Many very light wallets

+2 votes
Hello,

  We have talked about this in other question, but to organize better the questions I have decided to open a new question.

  We need to deal with many user accounts (tens of thousands or even hundreds) , but we want this users have the lightest wallet possible in an Android device.

  We have think about three possibilities:

1.- One wallet for all of them with wallet address (getnewaddress). But in this case we think that we must isolate the rpcport from public, with a proxy that ensures that a user cannot send funds of other.

2.- One wallet for all of them but only with watch-only addresses. We have generated the address and private with Bitcoin compatible addresses, but deal with raw transactions and sign externally the transactions is not so easy.
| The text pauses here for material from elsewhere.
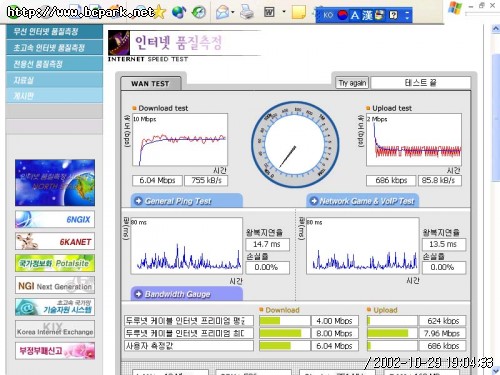
Task: Click the Korea Internet Exchange banner
Action: click(55, 329)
3.- An SPV client in every android device, but this is not so light as we want, and the development effort is high.

Our questions are:

Do you have any experience or recommendation over theses approaches?

There is another solution we have not think about?

How is the scalability of the wallet on one Multichain node for approaches 1 and 2 ? How many address do you think is reasonable to have in one wallet. For example for users doing 5 transactions over assets in a week (in mean).

In case 2, related with watch-only addresses, can the wallet do combineunspent for those watch-only addresses? If not, can be this a performance problem?

Thanks,

   Fernando
asked May 26, 2016 by Fernando

1 Answer

0 votes

You should definitely not expose the MultiChain RPC API of a node directly to thousands of end users, even if you use watch-only addresses. There are too many API calls that affect the node's processing (e.g. pause) to let users access it directly.

So either use SPV wallets for each Android user, or else introduce some kind of internal API which bridges the Android user to your server, and then your server communicates with MultiChain. You can still use watch-only addresses and mobile transaction signing in this case, and it's the safest option, though you have to think about what happens if users lose their device/keys.